FIDO2 Auth Methods

1. Passkey

   • Broad Adoption: Passkeys are becoming increasingly popular due to their ease of use and cross-device synchronization. Companies like Google, Apple, and Microsoft now widely support passkeys across their accounts and devices, providing a seamless, password-free login experience.
   • Common Use Cases: Used for personal devices (e.g., smartphones, tablets, computers) to access websites or applications through biometric verification, such as fingerprint, facial recognition, or PIN.

2. Security Key

   • Broad Adoption: Security keys, especially popular models are widely adopted in the enterprise sector as part of multi-factor authentication (MFA).
   • Common Use Cases: Employed in financial, banking, and corporate account logins to protect sensitive information and enhance account security. Many companies issue security keys to employees, especially for secure remote work scenarios.

3. Platform Authenticator

   • Broad Adoption: Platform authenticators are integrated directly into devices and support biometric-based authentication (e.g., Face ID, Touch ID), and are widely adopted by Apple, Google, and Microsoft.
   • Common Use Cases: Used for password-free login on personal devices, leveraging the device's native biometric features, allowing users to authenticate without needing additional hardware.

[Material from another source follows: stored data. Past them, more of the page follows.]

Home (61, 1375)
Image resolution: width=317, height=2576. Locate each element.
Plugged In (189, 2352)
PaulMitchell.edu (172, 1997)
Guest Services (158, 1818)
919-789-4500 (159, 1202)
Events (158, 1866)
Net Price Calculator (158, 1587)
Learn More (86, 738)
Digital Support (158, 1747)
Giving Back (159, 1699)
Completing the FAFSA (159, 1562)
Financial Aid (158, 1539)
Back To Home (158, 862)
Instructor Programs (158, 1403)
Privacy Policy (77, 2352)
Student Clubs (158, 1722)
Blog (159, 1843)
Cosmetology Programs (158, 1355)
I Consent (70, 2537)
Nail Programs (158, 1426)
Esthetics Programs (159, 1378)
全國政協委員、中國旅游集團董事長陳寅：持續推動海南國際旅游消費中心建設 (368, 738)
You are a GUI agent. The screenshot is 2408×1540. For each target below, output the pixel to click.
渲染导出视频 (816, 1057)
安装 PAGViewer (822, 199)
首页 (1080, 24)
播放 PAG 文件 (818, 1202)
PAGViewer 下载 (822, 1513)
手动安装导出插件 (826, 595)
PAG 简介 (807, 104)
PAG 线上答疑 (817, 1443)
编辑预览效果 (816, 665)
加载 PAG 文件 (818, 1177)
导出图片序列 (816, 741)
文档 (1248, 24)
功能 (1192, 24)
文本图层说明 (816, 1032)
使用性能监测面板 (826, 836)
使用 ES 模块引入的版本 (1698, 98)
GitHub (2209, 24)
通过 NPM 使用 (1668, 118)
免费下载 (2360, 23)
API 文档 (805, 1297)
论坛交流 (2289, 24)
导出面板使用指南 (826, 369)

4. Multi-Factor Authentication (MFA) Combination

   • Broad Adoption: Within FIDO2 authentication, using combinations of other factors (e.g., SMS or OTP) alongside primary methods is common in high-security contexts.
   • Common Use Cases: In sectors like finance and banking or other high-security environments, particularly for enterprise systems, security keys or platform authenticators are used in combination with SMS or OTP codes to enhance security.

Among these methods, passkeys and platform authenticators are increasingly popular among individual users, while security keys and MFA combinations see more use in enterprise and high-security contexts.